UFOs? After years of avoiding any serious discussion about these things, NASA is dedicated to it.
The space agency announced yesterday that it would form a team dedicated to studying unidentified aerial phenomena “that cannot be identified as known planes or natural phenomena.” Starting this fall, the team will examine existing data on these objects and come up with new ways to collect future data. All the work, which NASA expects to take nine months, will be done from a “scientific perspective.”

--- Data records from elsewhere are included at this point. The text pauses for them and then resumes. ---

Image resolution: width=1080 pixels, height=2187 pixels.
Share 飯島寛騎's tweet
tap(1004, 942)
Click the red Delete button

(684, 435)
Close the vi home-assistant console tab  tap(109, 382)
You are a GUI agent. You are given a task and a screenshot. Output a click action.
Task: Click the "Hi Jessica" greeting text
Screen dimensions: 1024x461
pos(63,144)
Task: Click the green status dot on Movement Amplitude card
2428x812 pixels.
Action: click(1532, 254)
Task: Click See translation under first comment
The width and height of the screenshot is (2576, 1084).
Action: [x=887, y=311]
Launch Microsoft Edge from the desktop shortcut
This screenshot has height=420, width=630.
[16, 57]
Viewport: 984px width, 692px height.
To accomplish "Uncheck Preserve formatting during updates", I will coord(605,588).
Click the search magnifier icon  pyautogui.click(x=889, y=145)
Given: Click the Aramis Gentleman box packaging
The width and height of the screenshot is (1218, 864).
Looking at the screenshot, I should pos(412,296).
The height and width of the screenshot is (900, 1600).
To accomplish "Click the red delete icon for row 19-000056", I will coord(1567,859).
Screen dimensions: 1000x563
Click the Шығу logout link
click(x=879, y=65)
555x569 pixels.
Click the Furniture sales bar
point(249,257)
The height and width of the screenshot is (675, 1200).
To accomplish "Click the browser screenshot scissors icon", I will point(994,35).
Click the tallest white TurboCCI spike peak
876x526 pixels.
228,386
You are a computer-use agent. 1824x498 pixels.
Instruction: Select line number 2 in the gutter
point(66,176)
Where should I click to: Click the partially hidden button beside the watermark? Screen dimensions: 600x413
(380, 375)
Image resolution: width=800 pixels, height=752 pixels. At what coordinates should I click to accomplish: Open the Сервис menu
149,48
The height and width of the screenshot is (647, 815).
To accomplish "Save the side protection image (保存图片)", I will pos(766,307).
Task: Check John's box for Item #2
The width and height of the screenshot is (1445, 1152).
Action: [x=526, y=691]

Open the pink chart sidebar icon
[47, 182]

This is the whole turn of events. Of course, there may have been an association in people’s minds between the space agency and unidentified flying objects: the term UFO has been synonymous with alien spacecraft since the day it was coined in the 1950s. and one of NASA’s missions is to find signs. of life beyond Earth. But today’s announcement marked the first time that NASA has entered so widely, and significantly, into the broader discussion of UFOs in the agency’s 64-year history. Not only has NASA changed its focus on reports of mysterious sightings in the sky, but it will create a UFO research team led by a respected astrophysicist and hold public meetings on its findings.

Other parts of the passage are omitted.